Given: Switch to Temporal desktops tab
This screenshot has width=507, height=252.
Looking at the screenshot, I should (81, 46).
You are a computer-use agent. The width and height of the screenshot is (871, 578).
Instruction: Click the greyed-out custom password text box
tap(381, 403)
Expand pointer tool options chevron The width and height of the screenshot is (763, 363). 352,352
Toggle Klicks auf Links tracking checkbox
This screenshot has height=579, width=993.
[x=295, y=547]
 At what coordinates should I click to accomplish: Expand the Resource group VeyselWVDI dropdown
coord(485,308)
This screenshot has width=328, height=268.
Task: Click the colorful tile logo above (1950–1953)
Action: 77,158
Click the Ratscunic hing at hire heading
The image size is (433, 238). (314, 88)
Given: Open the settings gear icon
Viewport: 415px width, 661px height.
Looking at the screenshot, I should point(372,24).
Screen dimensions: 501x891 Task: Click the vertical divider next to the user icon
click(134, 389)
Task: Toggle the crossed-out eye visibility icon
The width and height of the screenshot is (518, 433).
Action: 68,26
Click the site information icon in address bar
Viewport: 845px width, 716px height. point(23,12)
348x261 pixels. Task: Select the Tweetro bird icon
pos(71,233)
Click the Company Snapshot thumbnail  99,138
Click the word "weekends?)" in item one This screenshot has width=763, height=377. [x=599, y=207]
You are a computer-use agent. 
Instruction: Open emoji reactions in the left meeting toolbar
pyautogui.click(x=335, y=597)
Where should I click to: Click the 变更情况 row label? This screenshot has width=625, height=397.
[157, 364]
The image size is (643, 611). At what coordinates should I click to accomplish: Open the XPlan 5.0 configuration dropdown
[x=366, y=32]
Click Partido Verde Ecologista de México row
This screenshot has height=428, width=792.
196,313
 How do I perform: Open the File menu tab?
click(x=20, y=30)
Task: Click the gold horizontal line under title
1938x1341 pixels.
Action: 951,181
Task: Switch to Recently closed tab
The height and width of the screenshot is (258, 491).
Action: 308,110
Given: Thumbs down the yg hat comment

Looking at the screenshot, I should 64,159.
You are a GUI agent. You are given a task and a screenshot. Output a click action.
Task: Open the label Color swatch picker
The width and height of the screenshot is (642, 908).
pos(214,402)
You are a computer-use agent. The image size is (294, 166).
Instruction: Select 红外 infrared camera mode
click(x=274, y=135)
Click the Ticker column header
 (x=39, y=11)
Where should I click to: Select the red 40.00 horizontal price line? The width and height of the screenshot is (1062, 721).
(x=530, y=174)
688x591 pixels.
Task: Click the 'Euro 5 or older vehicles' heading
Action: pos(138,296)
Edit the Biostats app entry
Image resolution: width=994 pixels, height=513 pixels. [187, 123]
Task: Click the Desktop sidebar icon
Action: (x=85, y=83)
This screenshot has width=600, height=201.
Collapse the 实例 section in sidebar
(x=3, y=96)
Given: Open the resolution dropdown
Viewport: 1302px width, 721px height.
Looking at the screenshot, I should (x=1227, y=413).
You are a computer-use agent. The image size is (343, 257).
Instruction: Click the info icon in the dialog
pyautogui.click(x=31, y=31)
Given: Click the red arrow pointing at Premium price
########
(YOUR INSTRUCTIONS):
Print exactly the lines between the line with "Edit the Biostats app entry" and the final line of the records above, both included.

(ANSWER SECTION):
Edit the Biostats app entry
Image resolution: width=994 pixels, height=513 pixels. [187, 123]
Task: Click the Desktop sidebar icon
Action: (x=85, y=83)
This screenshot has width=600, height=201.
Collapse the 实例 section in sidebar
(x=3, y=96)
Given: Open the resolution dropdown
Viewport: 1302px width, 721px height.
Looking at the screenshot, I should (x=1227, y=413).
You are a computer-use agent. The image size is (343, 257).
Instruction: Click the info icon in the dialog
pyautogui.click(x=31, y=31)
Given: Click the red arrow pointing at Premium price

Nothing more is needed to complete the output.